WHAT YOU NEED TO DO:
Rewrite the items below with every "Instruction" swapped for "Command", keeping everything else the same.
=== THE INPUT ===
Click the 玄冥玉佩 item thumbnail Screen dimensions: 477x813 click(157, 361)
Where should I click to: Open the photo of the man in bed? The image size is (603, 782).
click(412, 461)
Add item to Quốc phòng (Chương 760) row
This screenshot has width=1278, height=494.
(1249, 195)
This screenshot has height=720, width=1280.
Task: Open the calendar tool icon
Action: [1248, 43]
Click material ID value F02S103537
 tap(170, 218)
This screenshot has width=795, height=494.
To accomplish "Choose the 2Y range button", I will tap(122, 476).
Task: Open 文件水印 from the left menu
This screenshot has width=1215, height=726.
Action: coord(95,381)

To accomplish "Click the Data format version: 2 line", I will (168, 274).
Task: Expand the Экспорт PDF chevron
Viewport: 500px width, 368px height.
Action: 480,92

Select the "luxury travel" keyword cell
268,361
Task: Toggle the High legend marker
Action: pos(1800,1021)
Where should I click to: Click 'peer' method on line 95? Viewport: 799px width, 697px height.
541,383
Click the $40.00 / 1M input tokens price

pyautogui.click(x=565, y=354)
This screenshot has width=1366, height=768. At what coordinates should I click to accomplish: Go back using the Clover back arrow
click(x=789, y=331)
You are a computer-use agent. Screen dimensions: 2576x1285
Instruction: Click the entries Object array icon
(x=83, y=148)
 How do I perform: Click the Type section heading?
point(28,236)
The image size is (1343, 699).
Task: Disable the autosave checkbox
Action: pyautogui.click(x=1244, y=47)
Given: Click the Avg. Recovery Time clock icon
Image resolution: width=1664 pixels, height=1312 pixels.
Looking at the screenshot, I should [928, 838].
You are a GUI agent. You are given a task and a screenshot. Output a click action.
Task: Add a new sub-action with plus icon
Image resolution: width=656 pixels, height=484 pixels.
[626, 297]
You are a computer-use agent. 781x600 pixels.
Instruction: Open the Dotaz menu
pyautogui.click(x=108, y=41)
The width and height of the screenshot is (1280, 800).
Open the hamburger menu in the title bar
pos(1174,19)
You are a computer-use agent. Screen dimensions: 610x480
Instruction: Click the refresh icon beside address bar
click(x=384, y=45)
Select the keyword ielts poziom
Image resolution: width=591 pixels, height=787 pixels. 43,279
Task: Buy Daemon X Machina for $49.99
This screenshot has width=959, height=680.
===
TASK RESPONSE:
Click the 玄冥玉佩 item thumbnail Screen dimensions: 477x813 click(157, 361)
Where should I click to: Open the photo of the man in bed? The image size is (603, 782).
click(412, 461)
Add item to Quốc phòng (Chương 760) row
This screenshot has width=1278, height=494.
(1249, 195)
This screenshot has height=720, width=1280.
Task: Open the calendar tool icon
Action: [1248, 43]
Click material ID value F02S103537
 tap(170, 218)
This screenshot has width=795, height=494.
To accomplish "Choose the 2Y range button", I will tap(122, 476).
Task: Open 文件水印 from the left menu
This screenshot has width=1215, height=726.
Action: coord(95,381)

To accomplish "Click the Data format version: 2 line", I will (168, 274).
Task: Expand the Экспорт PDF chevron
Viewport: 500px width, 368px height.
Action: 480,92

Select the "luxury travel" keyword cell
268,361
Task: Toggle the High legend marker
Action: pos(1800,1021)
Where should I click to: Click 'peer' method on line 95? Viewport: 799px width, 697px height.
541,383
Click the $40.00 / 1M input tokens price

pyautogui.click(x=565, y=354)
This screenshot has width=1366, height=768. At what coordinates should I click to accomplish: Go back using the Clover back arrow
click(x=789, y=331)
You are a computer-use agent. Screen dimensions: 2576x1285
Command: Click the entries Object array icon
(x=83, y=148)
 How do I perform: Click the Type section heading?
point(28,236)
The image size is (1343, 699).
Task: Disable the autosave checkbox
Action: pyautogui.click(x=1244, y=47)
Given: Click the Avg. Recovery Time clock icon
Image resolution: width=1664 pixels, height=1312 pixels.
Looking at the screenshot, I should [928, 838].
You are a GUI agent. You are given a task and a screenshot. Output a click action.
Task: Add a new sub-action with plus icon
Image resolution: width=656 pixels, height=484 pixels.
[626, 297]
You are a computer-use agent. 781x600 pixels.
Command: Open the Dotaz menu
pyautogui.click(x=108, y=41)
The width and height of the screenshot is (1280, 800).
Open the hamburger menu in the title bar
pos(1174,19)
You are a computer-use agent. Screen dimensions: 610x480
Command: Click the refresh icon beside address bar
click(x=384, y=45)
Select the keyword ielts poziom
Image resolution: width=591 pixels, height=787 pixels. 43,279
Task: Buy Daemon X Machina for $49.99
This screenshot has width=959, height=680.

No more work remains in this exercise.